1. Children often feel apprehension when they know something new is coming but don’t know to expect. These next few weeks are an excellent opportunity to help your child prepare for what is to come. One way to do this is writing a social story about the new school schedule. A social story accurately describes a context, skills, achievement, or concept according to a defined criteria developed initially by Carol Gray. When writing a social story, it is helpful to include pictures that your child can relate to and that reflect his school. The story should be specific to your child so use his/her name. Use photos of their school building and the interior classrooms plus a bus that looks like the one that will show up at your house on the first day. You can include information about what will happen during their typical school day like going to the cafeteria, sitting in circle time, and riding the bus home. Read the story daily in the weeks leading up to the first day of school. Your library or local bookstore will also have a host of stories about the first day of school. I would suggest finding books that talk about school in a positive way. Some of my favorites are:

2. Get our your child’s IEP and review the goals. Checking over the goals is an opportunity for you to ensure they are still appropriate. Your IEP meeting may have been written many months before the start of the school year. Children can make developmental jumps during that time and may have surpassed their goals or sometimes children have regression over the summer and will need to re-learn skills they lost. If you believe changes are needed, then contact your child’s SLP to schedule an IEP review. If your child got some extra services over the summer, then ask the SLP or tutor to write up a summary of their summer therapy. The teacher or SLP will be grateful for the extra information.

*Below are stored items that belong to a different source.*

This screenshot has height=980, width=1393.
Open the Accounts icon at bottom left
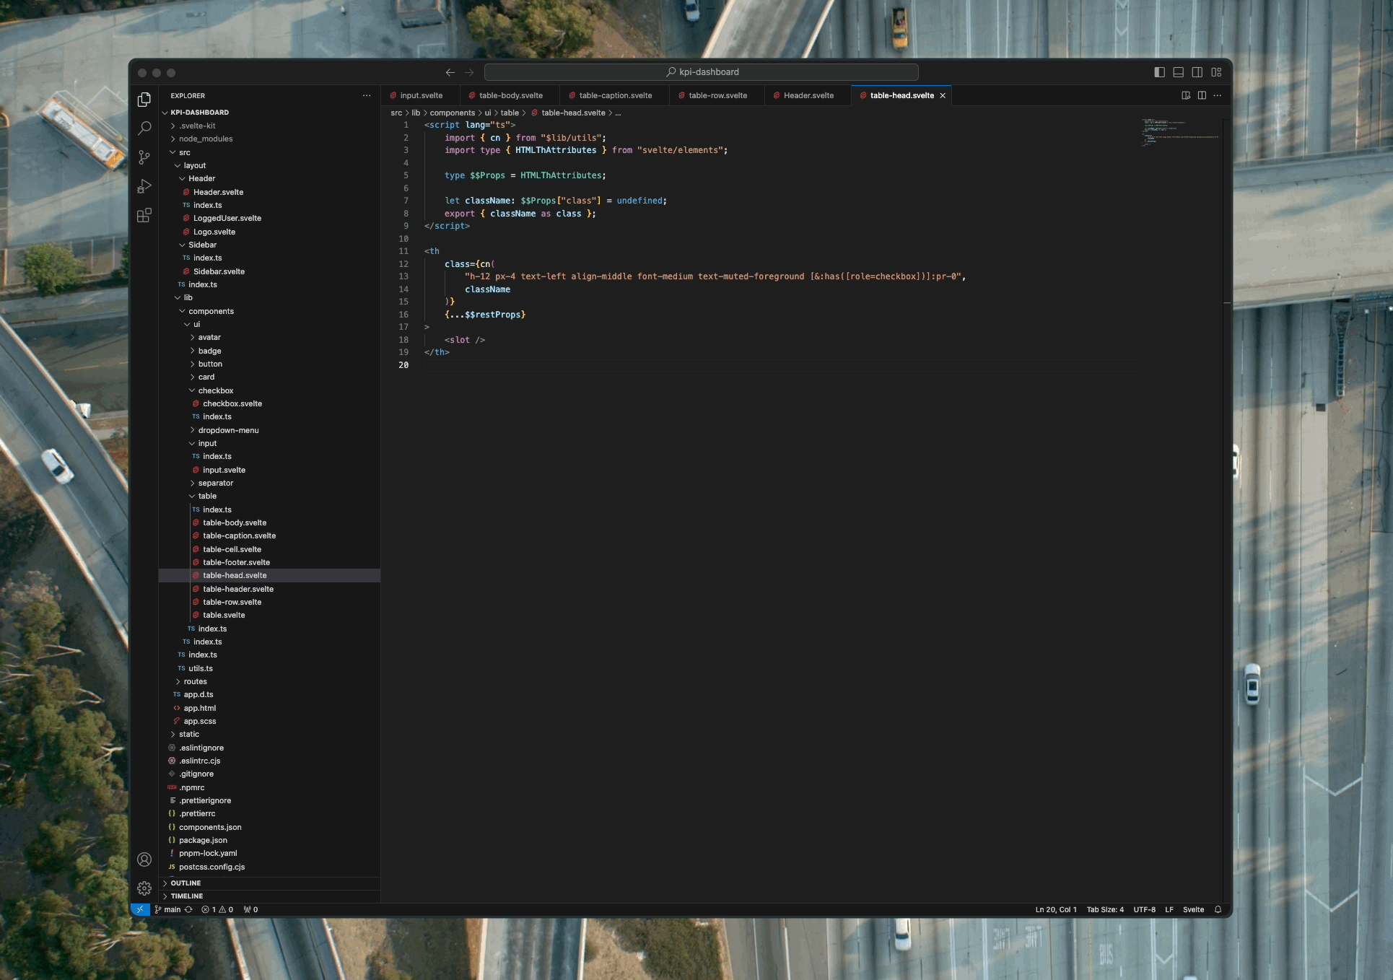pos(144,860)
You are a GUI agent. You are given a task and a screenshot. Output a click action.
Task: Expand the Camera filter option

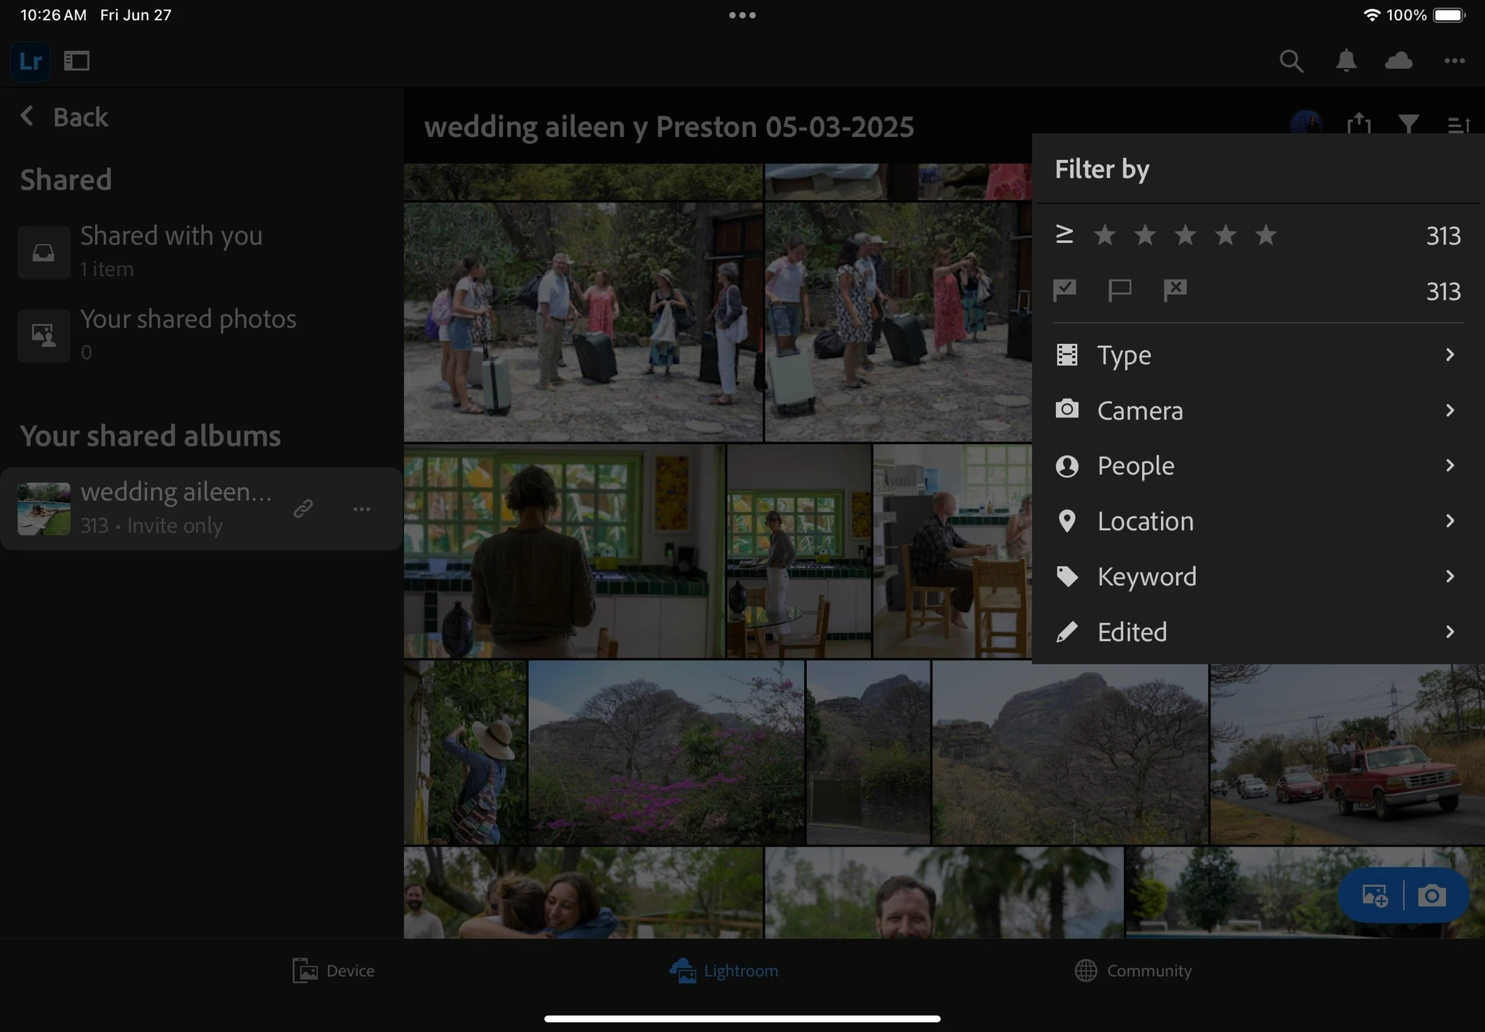[x=1257, y=410]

Once the year is underway, find out if your child is progressing toward his/her IEP goals. Ask on a regular basis. If your child has been working on the same target but is still struggling after three months, it may be time to try a new approach or take a break from the goal. Asking this question also helps you monitor progress and keep track yourself. If you are also working on these skills at home, you can let the SLP know about your successes/challenges.

3. Contact your child’s new teacher, the front office of the school, last year’s SLP, or even the district office to find out who your child’s speech-language pathologist will be for the current school year. It is a good idea to make contact early and also keep in touch with the SLP throughout the school year. Ask the speech therapist what the best way for you to communicate with them will be. Early contact lets the speech therapist know you are interested in remaining involved and up-to-date with your child’s work. You can offer the SLP your email address or phone number, send a notebook for communication to go back-and-forth between home and school, or you may receive a folder with regular updates and notes on progress and homework assignments. Be proactive but also aware that everyone has their system of communicating between home and school.

4. Collaboration is a fantastic tool to increase long-term success. You and your child, along with her therapists are working hard year round to make gains, so it is critical that you ask the therapists to collaborate. Your school and private therapists will require that you sign a release of information so they can speak with each other and share documentation. Collaboration between parents, your child’s school based team and outside therapists will help your child to make progress faster and will allow all people on your daughter’s team to brain storm and problem solve together to help your child succeed. Also be sure to explicitly ask your child’s school SLP, “How can I help my child at home?” The speech therapist can share the techniques that appear to be useful for your child. Working with him at home will accelerate his progress.

Speech therapy is most effective when parents and SLPs work together. Get started now and have a great school year!